On the other hand, wholly separate from the cosmetics and electioneering calculus, I think he’d be a good choice. On substance, maybe a really good choice. Most senators grasp of foreign policy is fairly thin — and it tends to be heavily influenced by whatever lobbyists or power players are in their orbit. But Biden has a pretty deep knowledge of pretty much every big foreign policy question. And his ideas and judgment strike me as fundamentally sane.

Back in 2004, when I was writing a piece for The Atlantic about John Kerry, I did long interview with Biden in his office on Capitol Hill.
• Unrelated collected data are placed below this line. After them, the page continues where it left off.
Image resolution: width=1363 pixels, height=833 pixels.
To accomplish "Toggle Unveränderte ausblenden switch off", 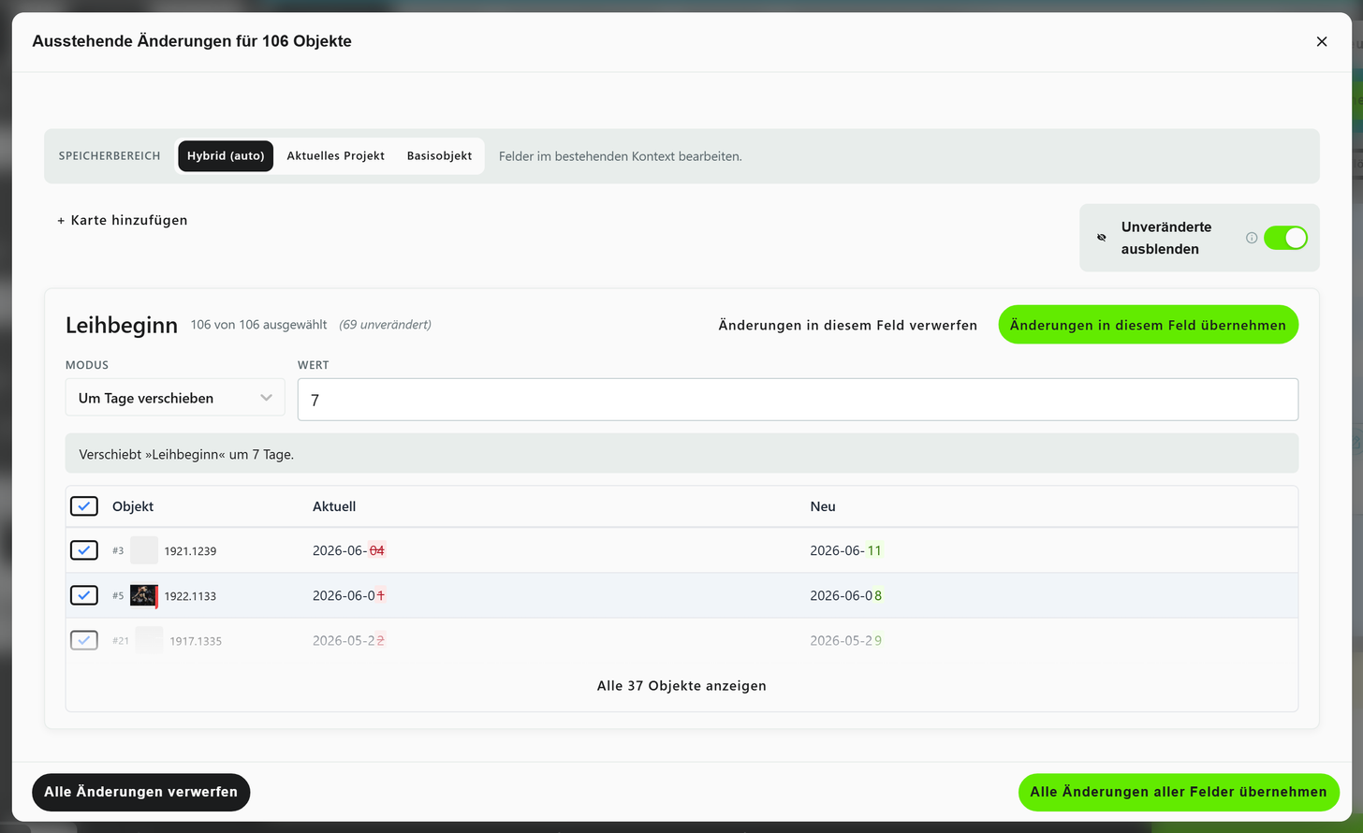I will [x=1285, y=238].
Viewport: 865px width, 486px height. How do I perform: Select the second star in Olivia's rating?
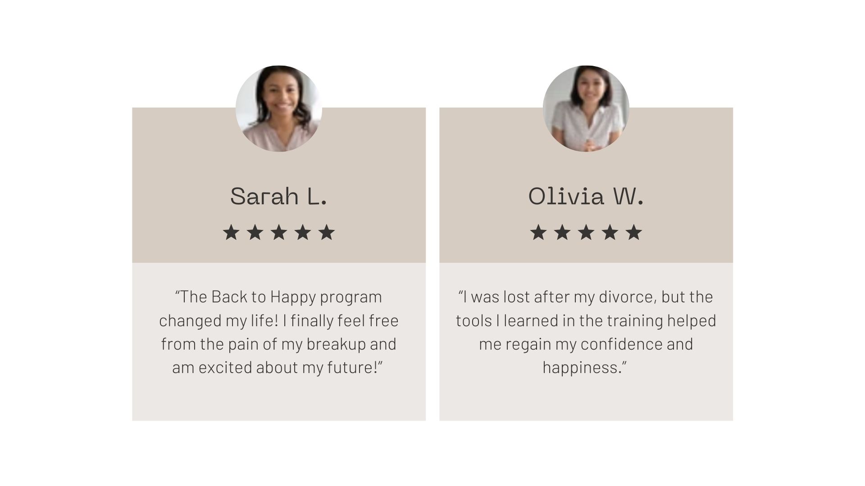(562, 233)
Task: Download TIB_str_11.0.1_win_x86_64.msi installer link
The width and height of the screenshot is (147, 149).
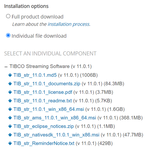Action: click(x=49, y=109)
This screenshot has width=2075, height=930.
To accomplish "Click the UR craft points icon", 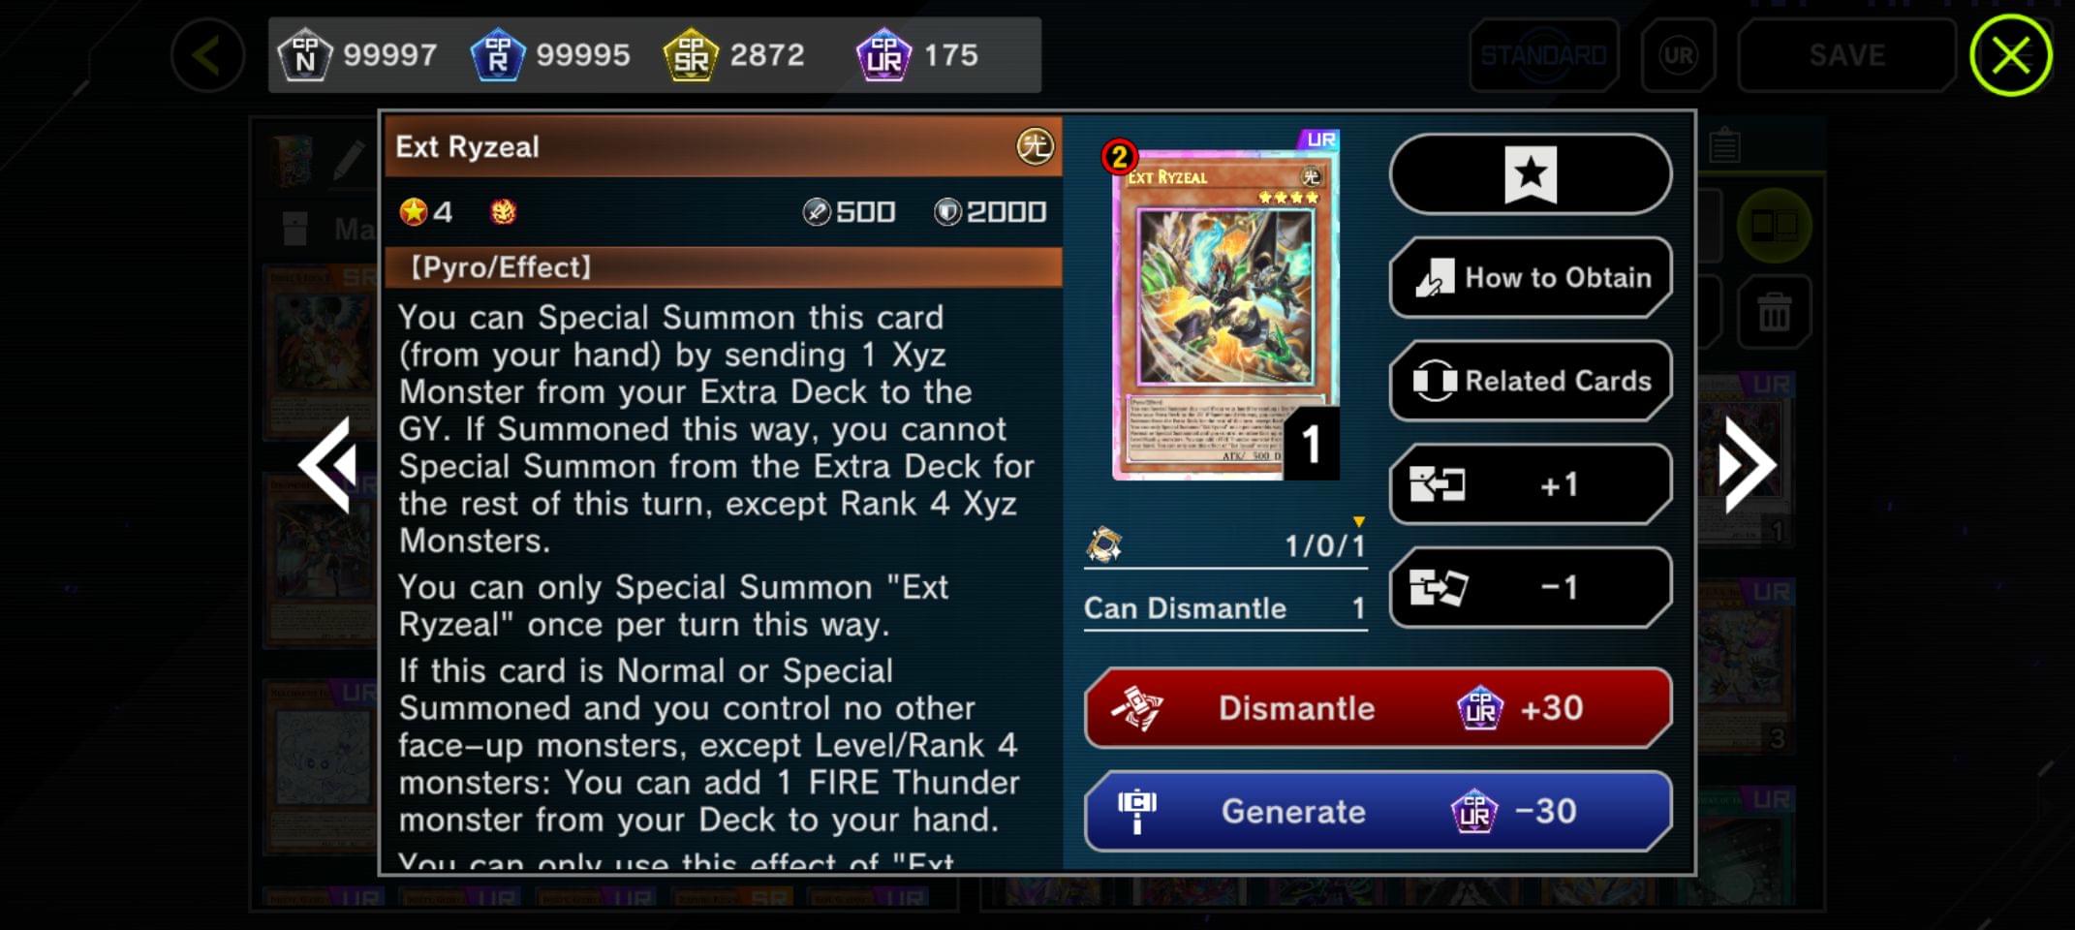I will 883,55.
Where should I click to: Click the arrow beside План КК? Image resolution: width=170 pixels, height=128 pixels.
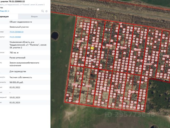click(8, 11)
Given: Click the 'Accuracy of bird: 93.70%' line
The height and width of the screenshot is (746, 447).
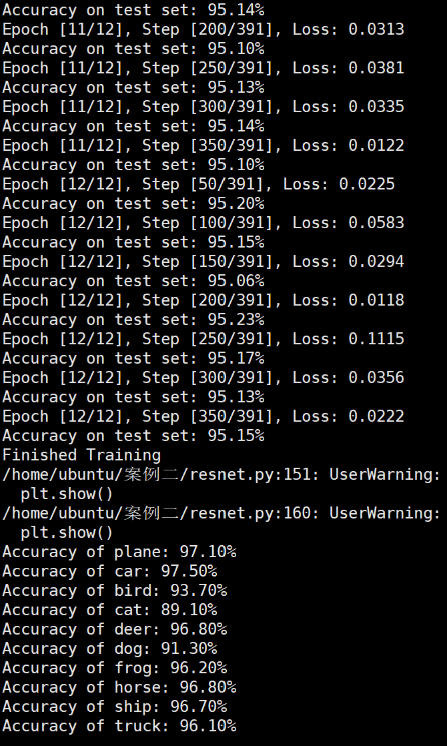Looking at the screenshot, I should click(x=115, y=591).
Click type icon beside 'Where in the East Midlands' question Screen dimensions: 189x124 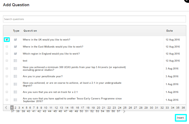point(15,47)
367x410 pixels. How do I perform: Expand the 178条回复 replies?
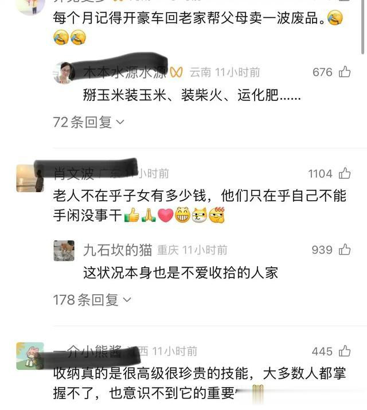[92, 300]
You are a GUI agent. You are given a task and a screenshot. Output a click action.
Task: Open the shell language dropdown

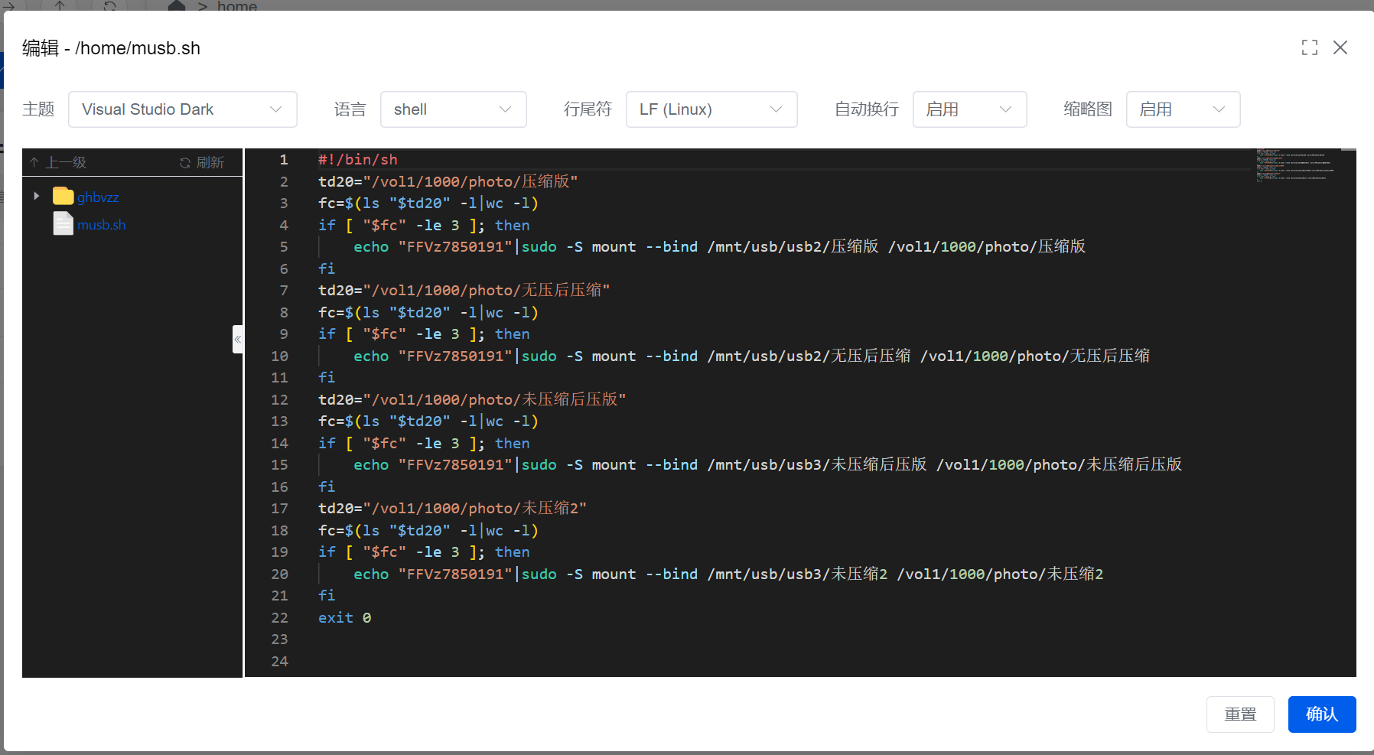[x=453, y=109]
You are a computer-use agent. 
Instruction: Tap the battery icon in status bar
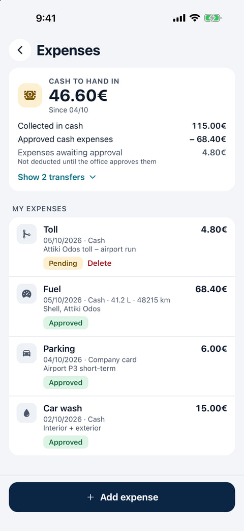click(x=212, y=18)
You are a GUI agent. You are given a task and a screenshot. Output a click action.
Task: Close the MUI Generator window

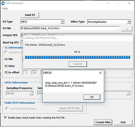click(129, 3)
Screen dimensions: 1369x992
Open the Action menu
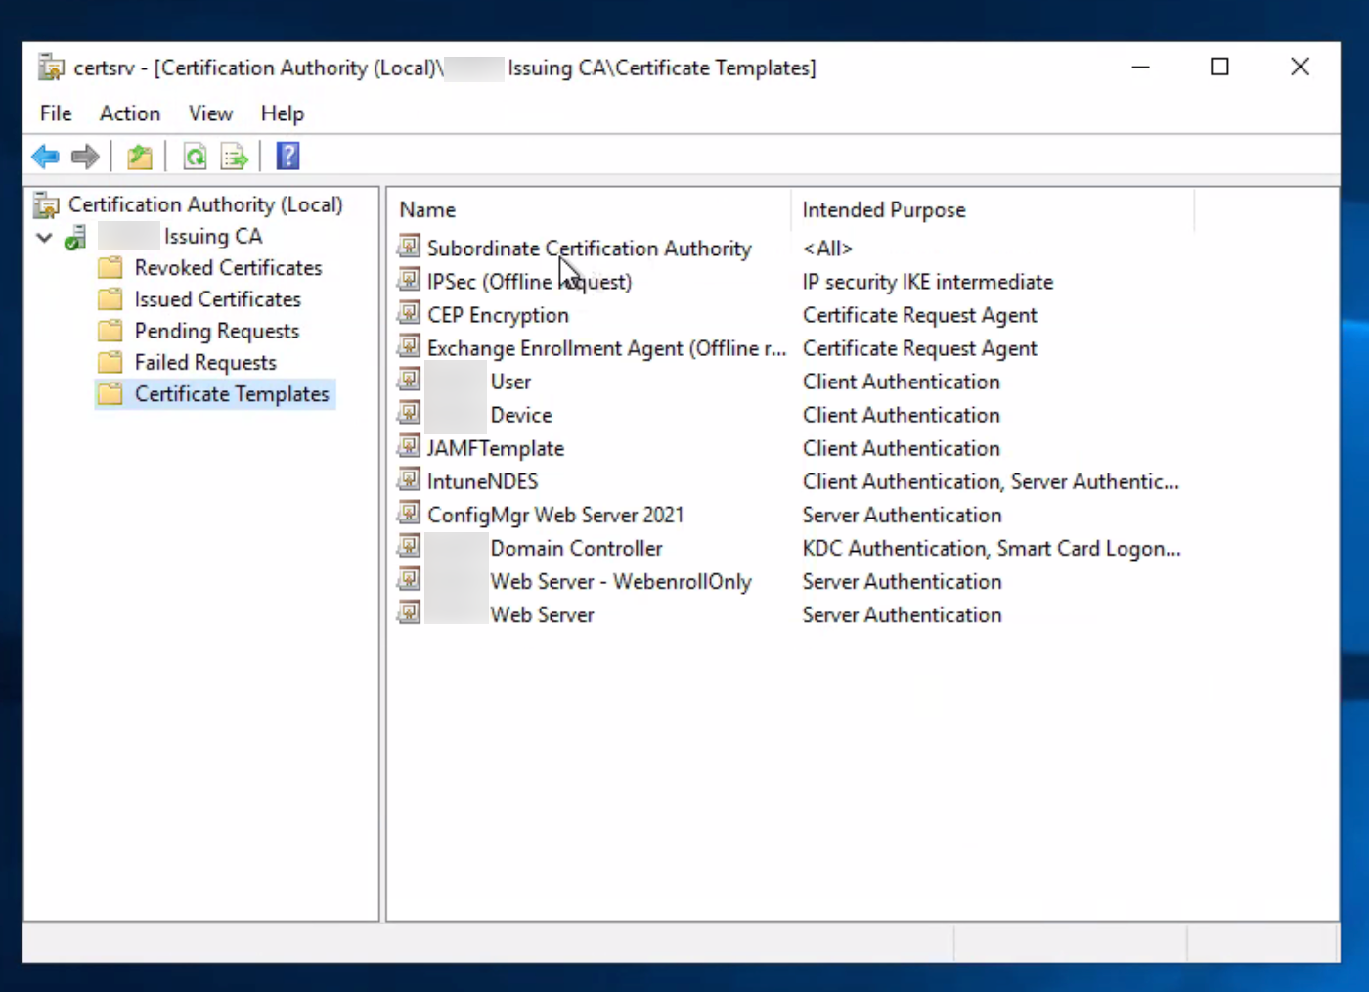(x=129, y=113)
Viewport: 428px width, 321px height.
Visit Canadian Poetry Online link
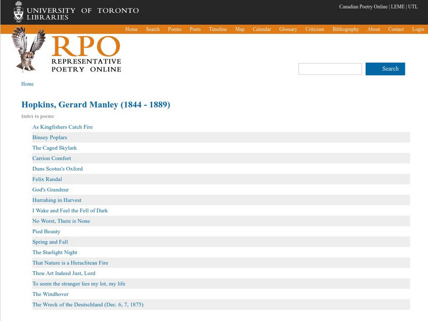[x=363, y=7]
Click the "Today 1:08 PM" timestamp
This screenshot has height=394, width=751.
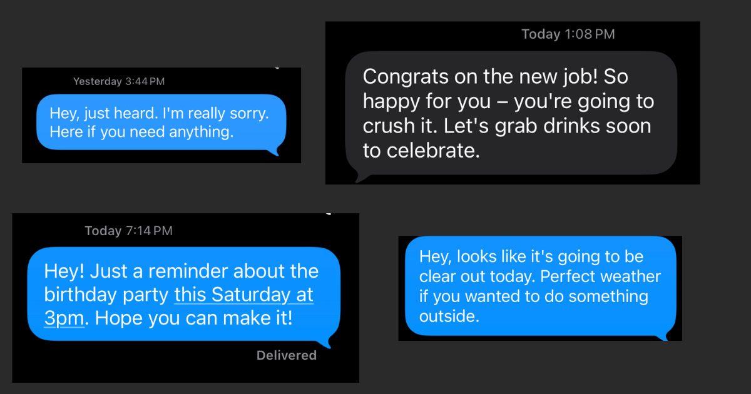pos(567,34)
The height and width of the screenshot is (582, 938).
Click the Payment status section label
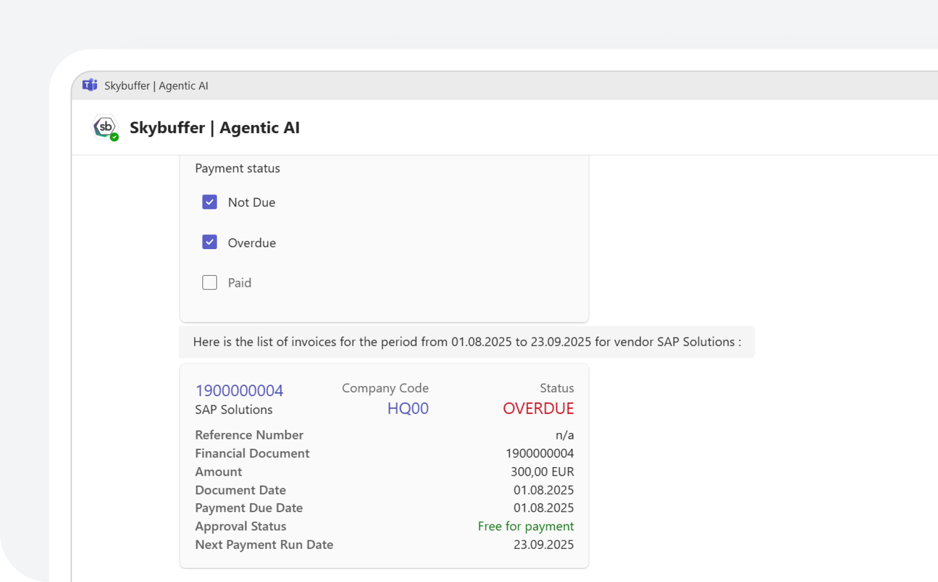click(x=238, y=168)
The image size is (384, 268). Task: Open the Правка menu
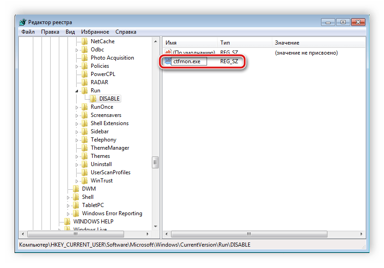(x=50, y=32)
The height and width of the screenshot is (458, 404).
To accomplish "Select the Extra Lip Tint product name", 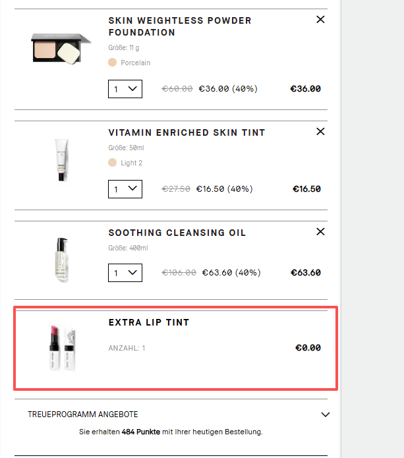I will click(x=149, y=322).
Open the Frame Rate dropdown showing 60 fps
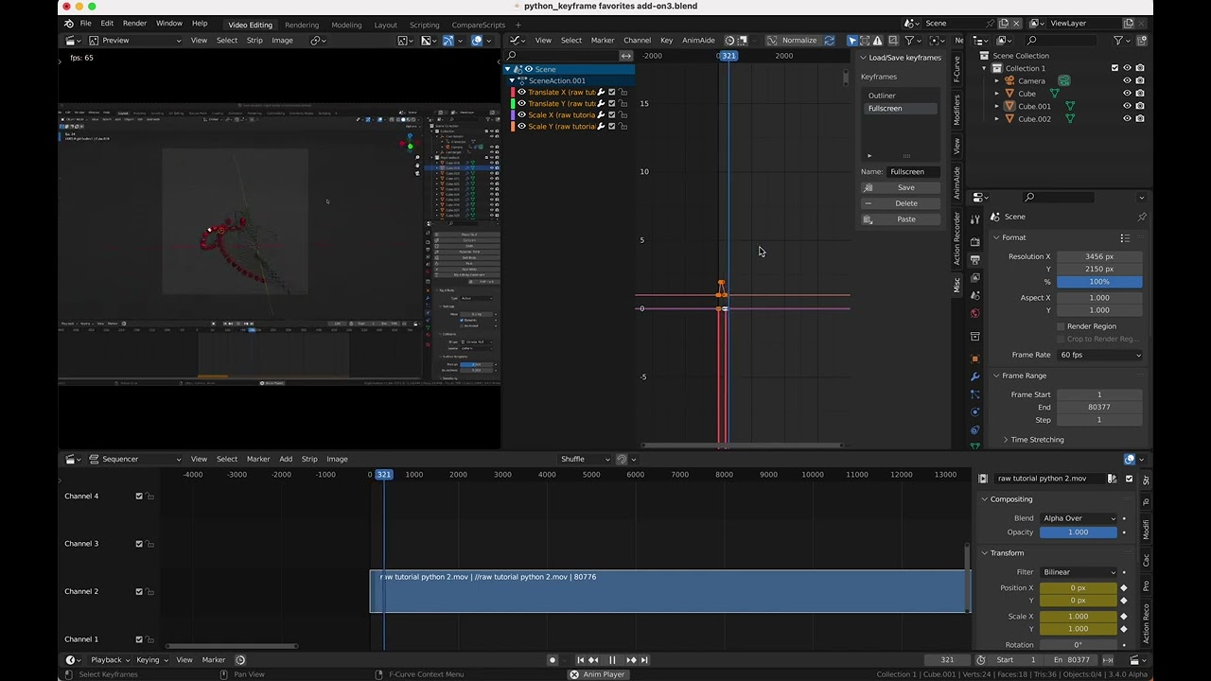The height and width of the screenshot is (681, 1211). (x=1100, y=355)
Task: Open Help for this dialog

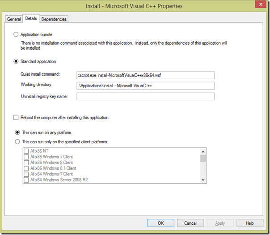Action: 249,223
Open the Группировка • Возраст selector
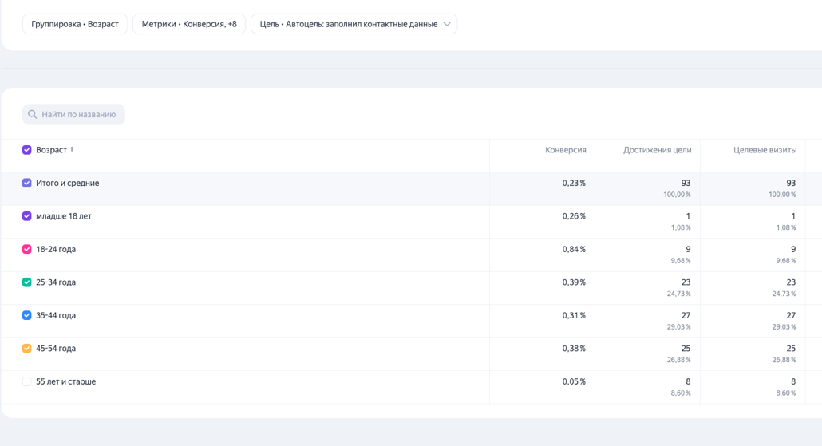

And I remember coming away thinking, this is the guy you’d want to have making big decisions on the key foreign policy questions. To the extent that we think Obama needs someone with deep foreign policy knowledge in a constitutional office (i.e., non-fireable) to add ballast to his foreign policy vision I’m not sure I could think of a much better person.

08.18.08 | 1:38 pm
Bare the Teeth

From NBC’s FirstRead

Is Obama having a Jon Lovitz-as-Dukakis SNL moment: “I can’t believe I’m losing to this guy”? Well, Obama isn’t losing — he still has a small single-digit lead in most national polls, and he’s ahead narrowly in current electoral-vote projections. But his tone changed a bit campaigning in Reno yesterday, his first full day on the campaign trail since his vacation. To put it simply, he was much more aggressive on the attack. As the AP writes, “So much for hugging in church… [A]fter praising the Arizona senator as a ‘genuine American patriot,’ the Democratic presidential hopeful got back to business — methodically tearing into McCain’s health care, tax and energy policies and criticizing his advisers. More: “The Illinois senator also criticized McCain’s advisers as ‘the same old folks that brought you George W. Bush. The same team.’ He noted many had been lobbyists in Washington before McCain asked them to sever all lobbying ties.” We’ve been hearing for a few weeks that the Obama campaign believes it hasn’t been tough enough on McCain. Might we have seen a preview of a rougher treatment of McCain from Obama at his Reno stop yesterday? And does this mean the convention week will be tougher on McCain than either Gore or Kerry were on Bush?